WBUR reported on a study showing positive results from a change in provider compensation. The overall idea is that health insurers specify a target level of health spending, and providers who are responsible for patients share in both the savings (when the patients incur less health expenses than the target level) or in the cost (when health expenses exceed the target level). Under a compensation system like this, providers will have incentives to treat patients more holistically, theoretically resulting in lower overall health spending.
Programs like this have been tried before (often known as pay-for-performance), and results have been mixed. Earlier programs often targeted primary care physicians (who can have a bigger-than-expected influence by coordinating care across different specialists); this program appears to target larger multi-specialty medical practices. This program also appears to have an initial component in which insurance companies paid an amount that providers could use to upgrade infrastructure, making them better able to provider higher-quality care.
Although the results from any particular program or study might be unclear, I expect that more physician compensation will be tied to performance metrics as the industry moves more towards value-based medicine.
Kaiser Health News ran an interesting story about some providers using pricing tools to help patients select drugs. The story is a nice one about giving providers and patients a tool at the time of decision (and not when the patients are picking up medications at the pharmacies); if one medication is too expensive, the provider might be able to find a different pharmacy that sells it for less, or potentially prescribe a different (but equivalent) medication altogether. It is a sign of the times that insurers are making these tools available to providers to help patients potentially save (which would in turn help insurers themselves save).
One of the issues with these tools is that it takes providers time to use them, and that likely explains the low adoption rate among doctors who can use Humana's tool. However, some of the larger provider organizations have a financial interest in helping ensure that patients choose more cost-effective solutions: some medical groups share in the medical savings that they help achieve. If the trend towards providers participating in risk-sharing continues, more and more practices might have a stronger incentive to use these pricing tools.

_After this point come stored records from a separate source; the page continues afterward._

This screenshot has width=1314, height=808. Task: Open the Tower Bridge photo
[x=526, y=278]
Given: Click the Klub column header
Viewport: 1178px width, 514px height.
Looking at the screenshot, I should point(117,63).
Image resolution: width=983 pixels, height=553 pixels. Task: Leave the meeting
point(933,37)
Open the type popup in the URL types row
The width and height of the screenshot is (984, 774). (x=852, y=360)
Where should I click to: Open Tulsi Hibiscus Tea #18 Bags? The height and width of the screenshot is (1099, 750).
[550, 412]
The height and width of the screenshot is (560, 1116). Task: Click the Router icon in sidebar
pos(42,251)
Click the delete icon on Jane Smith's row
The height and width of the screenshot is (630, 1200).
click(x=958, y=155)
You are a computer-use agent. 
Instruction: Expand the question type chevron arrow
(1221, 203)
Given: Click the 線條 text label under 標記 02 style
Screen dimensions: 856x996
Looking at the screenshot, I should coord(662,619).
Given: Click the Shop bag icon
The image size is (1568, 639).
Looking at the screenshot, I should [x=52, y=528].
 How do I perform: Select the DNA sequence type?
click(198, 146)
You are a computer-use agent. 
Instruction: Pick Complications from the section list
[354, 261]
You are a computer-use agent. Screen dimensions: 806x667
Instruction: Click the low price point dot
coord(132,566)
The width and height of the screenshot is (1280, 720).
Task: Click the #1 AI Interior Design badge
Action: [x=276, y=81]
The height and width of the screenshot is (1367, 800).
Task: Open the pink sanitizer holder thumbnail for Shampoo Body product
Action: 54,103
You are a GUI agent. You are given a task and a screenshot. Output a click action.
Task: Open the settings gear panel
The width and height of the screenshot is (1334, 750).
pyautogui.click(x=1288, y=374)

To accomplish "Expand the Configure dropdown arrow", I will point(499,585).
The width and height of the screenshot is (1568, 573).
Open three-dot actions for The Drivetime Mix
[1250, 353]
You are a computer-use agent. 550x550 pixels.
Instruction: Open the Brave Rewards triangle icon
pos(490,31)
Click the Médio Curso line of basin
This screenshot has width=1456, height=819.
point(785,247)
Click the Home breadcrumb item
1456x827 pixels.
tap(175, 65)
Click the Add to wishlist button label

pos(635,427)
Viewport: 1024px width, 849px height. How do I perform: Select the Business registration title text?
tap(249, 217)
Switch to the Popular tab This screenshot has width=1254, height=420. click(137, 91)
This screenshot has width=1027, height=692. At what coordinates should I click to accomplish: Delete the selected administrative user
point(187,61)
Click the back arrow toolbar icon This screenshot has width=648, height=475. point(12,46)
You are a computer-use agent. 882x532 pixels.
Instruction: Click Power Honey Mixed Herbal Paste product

Kaiser Health News reported on three states formulating plans to import medications from Canada. Prior legislation (the 2003 Medicare Modernization Act) allows importation of drugs from Canada, but appears to require verification by the secretary of Health and Human Services. Understandably, the previous secretaries have opposed importation (large downside risk to the officials involved in case something goes wrong, and probably limited upside for the officials if everything goes well). Thus, the support offered by the current president seems significant. It remains to be seen if anything will come of these plans, and whether perhaps a national plan will come into play.
It is ironic that Americans end up paying more for medications that, in many cases, they helped fund the initial research, but it is understandable that pharmaceutical companies want to maximize their profits. Allowing importation of medications from other countries might have the intended effect of lowering drug prices nationally, but might also have the unintended effect of raising prices internationally.